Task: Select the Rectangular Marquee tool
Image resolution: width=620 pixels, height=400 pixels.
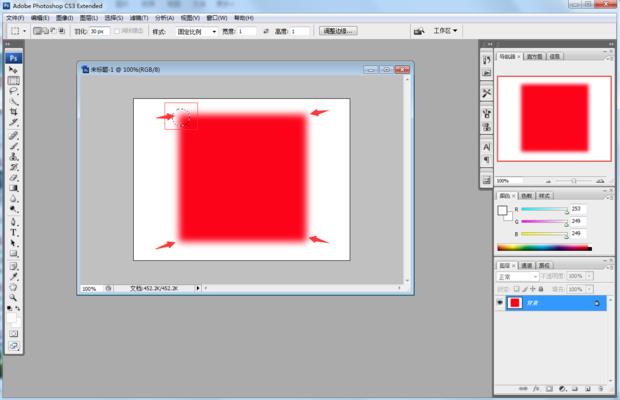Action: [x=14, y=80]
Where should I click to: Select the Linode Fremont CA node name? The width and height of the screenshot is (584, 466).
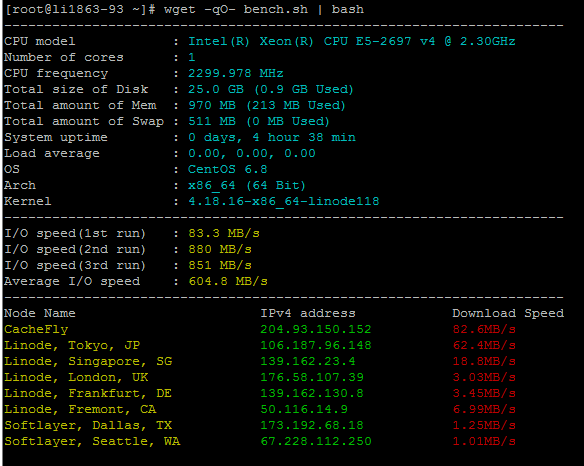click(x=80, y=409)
......
▶ **WHAT YOU WILL DO**
Rewrite the entries with every "Select" swapped for "Choose", changing nothing else, and leave the pictures out of the answer.

▶ **SOLUTION**
Task: Choose the Rectangular Marquee tool
Image resolution: width=620 pixels, height=400 pixels.
Action: [x=14, y=80]
Where should I click to: Choose the Linode Fremont CA node name? The width and height of the screenshot is (584, 466).
click(x=80, y=409)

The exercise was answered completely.